È rabbia e me ne scuso, è tradimento quello che si para dinanzi agli occhi.
La cripta è una realtà nota e censita, in territorio del Comune di San Vito dei Normanni, dal cui sito leggo: “Situata a metà della strada che da San Vito dei Normanni conduce alla borgata Serranova, in contrada San Nicola-Malpasso, la cripta e le quattro grotte ad essa collegate si trovano in una piccola vallata.

Essa è in parte scavata nella roccia, mentre la parte che affaccia sul valloncello è costruita in tufo.
All’interno si può ammirare l’immagine di San Nicola e, sulle pareti della zona costruita in tufo, si notano tracce di affreschi. Probabilmente la cripta di San Nicola fungeva da luogo di culto per la comunità che abitava la zona circostante”.
La cavità è censita anche dal Catasto Regionale delle Grotte e delle Cavità artificiali al n. PUCA0759, al cui sito è possibile trovare la scheda redatta ed archiviata, in ottemperanza di un progetto Nell’ambito del POR Puglia 2000/2006, l’Ufficio Parchi e Riserve dell’Assessorato Regionale all’Ecologia, in partenariato con la Federazione Speleologica Pugliese coinvolgendo il Dipartimento di Ingegneria Civile e Ambientale del Politecnico di Bari, il Dipartimento di Geologia e Geofisica dell’Università degli Studi di Bari e il Dipartimento di Zoologia dell’Università di Bari, ha approntato una scheda catastale, corredata di linee guida per la compilazione conforme e con più informazioni rispetto a quelle relative alle direttive nazionali della SSI.

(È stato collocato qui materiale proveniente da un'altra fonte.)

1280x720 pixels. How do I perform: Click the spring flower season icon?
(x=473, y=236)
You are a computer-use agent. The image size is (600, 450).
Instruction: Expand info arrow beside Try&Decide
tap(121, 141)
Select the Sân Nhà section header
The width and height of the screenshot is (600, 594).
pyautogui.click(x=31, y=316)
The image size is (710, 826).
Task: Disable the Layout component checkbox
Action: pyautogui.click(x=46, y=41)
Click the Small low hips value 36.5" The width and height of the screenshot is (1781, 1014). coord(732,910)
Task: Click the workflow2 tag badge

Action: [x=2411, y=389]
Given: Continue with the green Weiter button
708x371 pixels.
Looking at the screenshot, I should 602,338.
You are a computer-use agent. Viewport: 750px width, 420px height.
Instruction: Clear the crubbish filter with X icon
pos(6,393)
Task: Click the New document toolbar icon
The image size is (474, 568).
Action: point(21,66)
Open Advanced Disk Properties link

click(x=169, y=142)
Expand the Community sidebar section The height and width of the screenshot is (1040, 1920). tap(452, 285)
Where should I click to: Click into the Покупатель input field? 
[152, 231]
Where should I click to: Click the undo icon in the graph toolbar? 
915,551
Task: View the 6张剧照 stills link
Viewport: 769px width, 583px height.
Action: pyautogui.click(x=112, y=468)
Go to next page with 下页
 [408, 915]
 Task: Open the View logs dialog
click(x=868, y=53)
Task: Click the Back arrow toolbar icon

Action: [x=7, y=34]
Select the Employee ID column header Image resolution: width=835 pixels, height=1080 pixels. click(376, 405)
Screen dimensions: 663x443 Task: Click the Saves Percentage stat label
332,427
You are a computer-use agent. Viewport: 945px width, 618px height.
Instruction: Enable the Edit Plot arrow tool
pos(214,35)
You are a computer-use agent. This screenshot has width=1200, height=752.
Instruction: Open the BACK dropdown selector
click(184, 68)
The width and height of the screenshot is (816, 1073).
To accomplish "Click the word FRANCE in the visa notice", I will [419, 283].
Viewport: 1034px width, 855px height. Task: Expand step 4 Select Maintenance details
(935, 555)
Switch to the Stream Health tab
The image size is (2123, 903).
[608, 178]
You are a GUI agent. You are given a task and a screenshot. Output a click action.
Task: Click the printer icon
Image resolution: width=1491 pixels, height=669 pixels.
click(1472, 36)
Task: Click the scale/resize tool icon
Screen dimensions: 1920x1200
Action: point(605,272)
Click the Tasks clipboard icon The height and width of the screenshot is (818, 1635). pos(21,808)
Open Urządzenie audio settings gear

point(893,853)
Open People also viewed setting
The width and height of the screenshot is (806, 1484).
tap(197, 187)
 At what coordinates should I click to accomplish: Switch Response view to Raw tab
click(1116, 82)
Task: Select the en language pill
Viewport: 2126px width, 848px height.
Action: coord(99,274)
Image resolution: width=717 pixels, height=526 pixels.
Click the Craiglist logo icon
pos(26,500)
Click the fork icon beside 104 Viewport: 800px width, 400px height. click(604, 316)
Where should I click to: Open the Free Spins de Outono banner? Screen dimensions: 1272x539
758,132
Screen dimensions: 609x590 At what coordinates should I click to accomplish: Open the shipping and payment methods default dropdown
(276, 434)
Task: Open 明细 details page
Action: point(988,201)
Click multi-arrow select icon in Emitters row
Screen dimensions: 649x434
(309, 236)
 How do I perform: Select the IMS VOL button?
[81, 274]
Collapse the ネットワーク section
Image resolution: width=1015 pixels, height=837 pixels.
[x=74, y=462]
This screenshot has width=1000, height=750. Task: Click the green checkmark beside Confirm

Ogni singola informazione della scheda catastale fu inserita in un database strutturato in modo tale da rendere particolarmente fruibili dati di carattere topografico, geologico, morfologico, idrologico e biologico. Si riuscì a recuperare anche vecchi dati catastali relativi a 300 grotte oggetto di progetti catasto pilota e quindi portare a 654 il numero complessivo di schede catastali fruibili all’interno del portale ambientale della Regione Puglia su un totale di oltre 2100 grotte pugliesi presenti nel catasto.
L’approfondimento che lascio alla cura del lettore, per specificare quanto grande sia il numero dei coinvolti nella “cura” e nell’attenzione del patrimonio culturale rappresentato dalle grotte ed il loro contenuto.
Stabilire quanto sia alto il grado di rabbie e stabilire come e a chi vada rivolto è esercizio che accomuna chi scrive a chi legge.
Siamo in piena emergenza pandemica e dobbiamo curare la nostra salute fisica e quella degli altri, principalmente col distanziamento sociale e l’uso di mascherine.

Non abbiamo il diritto di prendere le distanze dalla cultura, dall’arte e dalle testimonianze ed evidenze storiche che ci hanno accompagnato per migliaia di anni.
San Nicola, a Serranova, non aspetta altro che essere ricordato, curato, posto in terapia intensiva fatta d’attenzione ed accortezza amministrativa, scientifica e umana.
Pare impossibile chiedere che gli amministratori e che gli uomini che si fregiano di occupare uffici di governo o presidenze di rinomate associazioni, si apprestino a compiere il miracolo, di donare il loro impegno, per il recupero e la cura di quella cavità, dove attende, non riposa, il Santo passato alla storia come colui che ci ha mostrato il miracolo umanissimo del dono. A fare questo miracolo di umanità non sovrannaturale, sia chi è responsabile del territorio, faccia il regalo per un natale nuovo, per una corretta e sana umanità.